My question is, how do you get $500,000 for a feature you can get by clicking "Show Search Options" in Gmail? I do get the bigger picture but I don't see how to monetize it or prevent Google from mimicking it a 1000% better if it gets popular.
I suspect there's a profitable sized market consisting of "People who don't want Google mining and indexing all their mail".
You could make gmail "the best email reading and management experience on the planet by 2 or 3 orders of magnitude", and they're still not going to end up handling mail for the nsa.gov domain. I'm not sure how far down the paranoia scale from director@nsa.gov you need to go before having Google index your internet-cat-pictures and know your social graph becomes the right choice, but there are certainly people with email management needs that Google are not going to address.
At this point we're not just a tool for searching attachments in Gmail. We support Yahoo Mail, Twitter, and Facebook as well. We also plan to branch into other services, e.g., general IMAP. We let you pull together these various accounts into one simple, visualized, central index.
The philosophy of "why build something, because company x, with infinite money, will just build it better" I think is a flawed one.
>The philosophy of "why build something, because company x, with infinite money, will just build it better" I think is a flawed one.
Fascinating quote, but do you think you can articulate why it is flawed? Was it something your investors asked you?

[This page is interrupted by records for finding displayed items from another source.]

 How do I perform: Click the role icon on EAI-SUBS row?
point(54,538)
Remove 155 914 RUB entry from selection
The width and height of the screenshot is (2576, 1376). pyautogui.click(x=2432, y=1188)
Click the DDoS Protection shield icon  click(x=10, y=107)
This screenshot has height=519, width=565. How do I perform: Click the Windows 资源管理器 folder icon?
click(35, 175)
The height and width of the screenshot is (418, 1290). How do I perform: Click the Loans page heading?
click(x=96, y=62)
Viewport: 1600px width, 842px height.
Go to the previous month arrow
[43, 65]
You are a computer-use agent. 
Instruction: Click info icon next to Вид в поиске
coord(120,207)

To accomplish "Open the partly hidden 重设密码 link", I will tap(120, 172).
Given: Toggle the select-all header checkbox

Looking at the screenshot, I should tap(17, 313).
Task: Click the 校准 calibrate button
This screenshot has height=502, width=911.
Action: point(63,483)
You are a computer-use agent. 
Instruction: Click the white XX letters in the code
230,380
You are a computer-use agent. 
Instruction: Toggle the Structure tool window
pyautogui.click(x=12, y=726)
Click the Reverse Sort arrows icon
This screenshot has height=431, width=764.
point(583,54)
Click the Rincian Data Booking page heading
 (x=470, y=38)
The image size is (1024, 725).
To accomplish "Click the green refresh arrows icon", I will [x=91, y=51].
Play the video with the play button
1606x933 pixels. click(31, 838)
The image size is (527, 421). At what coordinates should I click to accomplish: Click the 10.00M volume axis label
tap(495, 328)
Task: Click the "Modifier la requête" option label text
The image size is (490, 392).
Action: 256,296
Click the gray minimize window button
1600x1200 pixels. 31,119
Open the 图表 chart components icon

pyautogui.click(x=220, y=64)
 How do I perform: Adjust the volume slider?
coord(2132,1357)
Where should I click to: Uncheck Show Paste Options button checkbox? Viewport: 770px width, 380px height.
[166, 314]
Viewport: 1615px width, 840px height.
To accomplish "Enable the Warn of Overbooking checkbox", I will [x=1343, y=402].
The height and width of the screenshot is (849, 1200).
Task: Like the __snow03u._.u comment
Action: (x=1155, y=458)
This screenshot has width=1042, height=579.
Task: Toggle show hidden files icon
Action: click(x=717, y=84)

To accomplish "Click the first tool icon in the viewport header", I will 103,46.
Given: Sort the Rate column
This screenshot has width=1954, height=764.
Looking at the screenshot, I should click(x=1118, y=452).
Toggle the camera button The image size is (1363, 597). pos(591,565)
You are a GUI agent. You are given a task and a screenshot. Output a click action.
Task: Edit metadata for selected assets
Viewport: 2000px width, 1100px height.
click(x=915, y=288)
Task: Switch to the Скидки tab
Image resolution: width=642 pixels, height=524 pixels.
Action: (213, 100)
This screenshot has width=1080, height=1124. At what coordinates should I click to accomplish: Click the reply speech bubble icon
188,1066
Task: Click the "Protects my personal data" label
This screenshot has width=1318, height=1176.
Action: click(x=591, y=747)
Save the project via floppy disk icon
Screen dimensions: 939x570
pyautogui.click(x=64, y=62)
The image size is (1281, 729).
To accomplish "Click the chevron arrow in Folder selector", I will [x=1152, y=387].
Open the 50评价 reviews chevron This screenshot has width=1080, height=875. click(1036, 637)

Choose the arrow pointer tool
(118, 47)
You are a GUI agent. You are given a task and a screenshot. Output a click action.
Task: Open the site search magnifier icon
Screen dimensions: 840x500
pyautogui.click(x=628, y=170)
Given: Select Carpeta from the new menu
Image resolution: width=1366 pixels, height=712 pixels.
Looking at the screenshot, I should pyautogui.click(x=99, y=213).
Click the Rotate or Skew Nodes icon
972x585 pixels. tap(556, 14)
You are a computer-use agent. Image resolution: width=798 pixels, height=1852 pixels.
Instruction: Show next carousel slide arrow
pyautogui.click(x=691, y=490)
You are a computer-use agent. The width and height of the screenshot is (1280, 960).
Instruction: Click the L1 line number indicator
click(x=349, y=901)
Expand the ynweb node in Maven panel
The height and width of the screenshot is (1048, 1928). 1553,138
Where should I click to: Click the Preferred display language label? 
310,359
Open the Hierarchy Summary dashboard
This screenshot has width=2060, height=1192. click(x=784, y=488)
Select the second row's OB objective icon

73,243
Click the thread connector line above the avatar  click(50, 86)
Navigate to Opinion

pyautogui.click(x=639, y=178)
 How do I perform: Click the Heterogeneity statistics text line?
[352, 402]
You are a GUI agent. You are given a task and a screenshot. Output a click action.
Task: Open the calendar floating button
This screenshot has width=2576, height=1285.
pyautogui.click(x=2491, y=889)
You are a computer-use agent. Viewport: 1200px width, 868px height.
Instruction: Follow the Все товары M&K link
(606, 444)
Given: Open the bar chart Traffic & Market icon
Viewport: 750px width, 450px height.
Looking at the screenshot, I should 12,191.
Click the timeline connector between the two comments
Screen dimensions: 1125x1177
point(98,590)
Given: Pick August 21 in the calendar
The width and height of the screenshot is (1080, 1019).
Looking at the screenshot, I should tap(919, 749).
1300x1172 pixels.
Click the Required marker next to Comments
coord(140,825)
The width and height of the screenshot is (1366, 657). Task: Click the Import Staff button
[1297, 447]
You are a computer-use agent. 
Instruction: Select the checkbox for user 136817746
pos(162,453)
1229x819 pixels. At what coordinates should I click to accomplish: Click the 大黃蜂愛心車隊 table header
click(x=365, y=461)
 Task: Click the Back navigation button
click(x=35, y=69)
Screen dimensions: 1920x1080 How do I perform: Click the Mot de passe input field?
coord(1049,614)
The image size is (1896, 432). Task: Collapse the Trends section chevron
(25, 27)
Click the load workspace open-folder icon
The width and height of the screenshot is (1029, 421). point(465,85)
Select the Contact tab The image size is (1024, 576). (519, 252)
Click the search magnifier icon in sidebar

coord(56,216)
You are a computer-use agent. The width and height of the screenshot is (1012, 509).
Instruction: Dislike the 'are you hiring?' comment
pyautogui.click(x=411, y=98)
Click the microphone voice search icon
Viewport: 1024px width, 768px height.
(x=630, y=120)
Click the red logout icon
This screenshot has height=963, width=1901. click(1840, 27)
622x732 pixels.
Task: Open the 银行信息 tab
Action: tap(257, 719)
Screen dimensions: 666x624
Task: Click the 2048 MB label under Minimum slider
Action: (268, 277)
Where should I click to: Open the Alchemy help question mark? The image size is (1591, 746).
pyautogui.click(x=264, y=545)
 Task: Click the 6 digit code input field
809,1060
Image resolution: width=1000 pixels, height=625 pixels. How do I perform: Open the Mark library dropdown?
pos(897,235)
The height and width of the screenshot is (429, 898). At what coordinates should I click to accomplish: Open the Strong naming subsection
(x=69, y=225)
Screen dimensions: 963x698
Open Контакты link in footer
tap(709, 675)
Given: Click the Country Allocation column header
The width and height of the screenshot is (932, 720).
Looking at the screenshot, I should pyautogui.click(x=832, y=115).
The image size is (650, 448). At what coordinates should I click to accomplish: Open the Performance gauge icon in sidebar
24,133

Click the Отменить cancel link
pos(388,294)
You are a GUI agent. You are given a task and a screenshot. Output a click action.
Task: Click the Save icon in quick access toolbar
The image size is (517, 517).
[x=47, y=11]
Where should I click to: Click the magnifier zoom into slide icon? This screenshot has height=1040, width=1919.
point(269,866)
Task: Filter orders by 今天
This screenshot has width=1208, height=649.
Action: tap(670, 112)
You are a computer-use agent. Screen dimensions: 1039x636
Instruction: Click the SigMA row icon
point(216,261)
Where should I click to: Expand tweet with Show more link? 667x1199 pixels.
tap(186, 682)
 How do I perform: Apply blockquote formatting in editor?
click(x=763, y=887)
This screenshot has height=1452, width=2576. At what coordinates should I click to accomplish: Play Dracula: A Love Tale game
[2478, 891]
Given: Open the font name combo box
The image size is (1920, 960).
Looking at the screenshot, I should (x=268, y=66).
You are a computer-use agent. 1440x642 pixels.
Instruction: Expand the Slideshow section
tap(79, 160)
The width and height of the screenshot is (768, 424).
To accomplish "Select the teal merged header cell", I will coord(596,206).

I think the hardest question to answer for a lot of startups is "what happens if [company X with infinite money] decides to copy you"?
My first instinct might be to say I'm one of the top ten or twenty people in the world who are capable of writing the code for my product (however arrogant that might sound), but even if that's true, that still leaves nine or so others that Infinite Money Company could recruit to compete.
Is truly the only good answer being the very absolute best in the field, or are there other good answers?
I think there is a very real danger of competition eating your lunch, but you can't let it frighten you too much, or let it stop you from executing on a good idea. It has been my experience that large companies sometimes lose their ability to rapidly iterate on a product. Maybe it's not even in their best interests -- if you have a killer product like Gmail, there's not a strong motivation to stray too far from the course. It leaves room for companies to take those risks, and find out where there is room for innovation.